Okay, so yes. There is a chance that when you update a theme, plugin, or even your PHP version, that stuff will just not work anymore. Compatibility, or lack thereof, is a real issue sometimes. But, in all honesty, if your theme breaks because of an update, then the theme you were using is either so outdated that it no longer works on the current version of WordPress, or wasn’t using a Child Theme. Both of these scenarios are rough ones to be in. But at the end of the day, you’re comparing spending a little money on getting your website re-designed in a new theme, or risking losing your entire business to the fallout of malicious attacks. I don’t think that’s a difficult decision to make for anyone.

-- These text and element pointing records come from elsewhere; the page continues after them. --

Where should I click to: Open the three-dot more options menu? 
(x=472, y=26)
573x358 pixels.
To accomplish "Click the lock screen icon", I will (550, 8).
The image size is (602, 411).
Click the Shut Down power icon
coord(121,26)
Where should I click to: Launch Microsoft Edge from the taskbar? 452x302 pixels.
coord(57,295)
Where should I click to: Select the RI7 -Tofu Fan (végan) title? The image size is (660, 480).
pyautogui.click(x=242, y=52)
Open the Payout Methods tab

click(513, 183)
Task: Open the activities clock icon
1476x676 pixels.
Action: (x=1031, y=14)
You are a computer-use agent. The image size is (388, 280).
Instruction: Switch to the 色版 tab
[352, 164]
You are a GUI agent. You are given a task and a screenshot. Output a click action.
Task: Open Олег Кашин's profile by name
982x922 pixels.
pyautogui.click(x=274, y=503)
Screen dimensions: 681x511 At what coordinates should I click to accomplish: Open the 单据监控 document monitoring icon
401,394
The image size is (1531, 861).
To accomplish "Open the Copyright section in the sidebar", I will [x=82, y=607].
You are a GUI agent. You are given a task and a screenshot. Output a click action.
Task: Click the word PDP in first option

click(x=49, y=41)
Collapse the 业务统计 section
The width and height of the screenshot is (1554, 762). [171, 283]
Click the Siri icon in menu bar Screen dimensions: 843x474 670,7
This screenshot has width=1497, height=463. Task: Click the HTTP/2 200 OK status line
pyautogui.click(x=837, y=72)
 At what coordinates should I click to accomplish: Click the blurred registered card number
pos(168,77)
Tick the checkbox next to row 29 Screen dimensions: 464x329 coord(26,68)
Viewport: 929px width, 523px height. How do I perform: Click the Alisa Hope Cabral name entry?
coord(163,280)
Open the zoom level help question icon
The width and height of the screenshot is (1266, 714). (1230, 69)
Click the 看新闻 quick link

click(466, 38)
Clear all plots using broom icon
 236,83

The same can be said for plugins. WordPress has been out for a long time, so there are some plugins that have come and gone. Some very popular plugins that used to reign supreme in their field are no longer supported. If you have any of those, it’s possible they’ll stop working since they never were updated for the latest versions of WordPress. But again, whatever feature this plugin is giving you is simply not worth the risk of running an out-of-date website.
So what about PHP versions. If I updated my PHP to the lastest one and it breaks the site, then what? The good news here is that if your theme isn’t compatible with the most recent version of PHP (7.4 at the time of writing), it still likely supports 7.2, which right now is “good enough.” It does mean you’re on a deadline to get that site updated this year though. 7.2 will only continue to get security updates until December 6th of 2020.
So in conclusion…
Sometimes, keeping your website up to date is arduous and it takes time, but it’s something that needs to be done and needs to be done often. If you’re comfortable with doing it yourself, that’s great! More power to you! I think that the very little development knowledge it takes to keep these things up to date is very accessible to anyone who does a little looking, so anyone can do it.
But not everyone has time to do it.
That’s where Zealous Sites can help. If you’ve got a WordPress website and you just don’t have time to keep it, or the server up to date, we can absolutely help you with that. We offer a few different retainer options for exactly this. And once you’ve got me on retainer, I’m happy to answer any more of your technical questions as they come up.
Let’s make the internet a little safer each day by keeping our sites running the safest code we have at our disposal.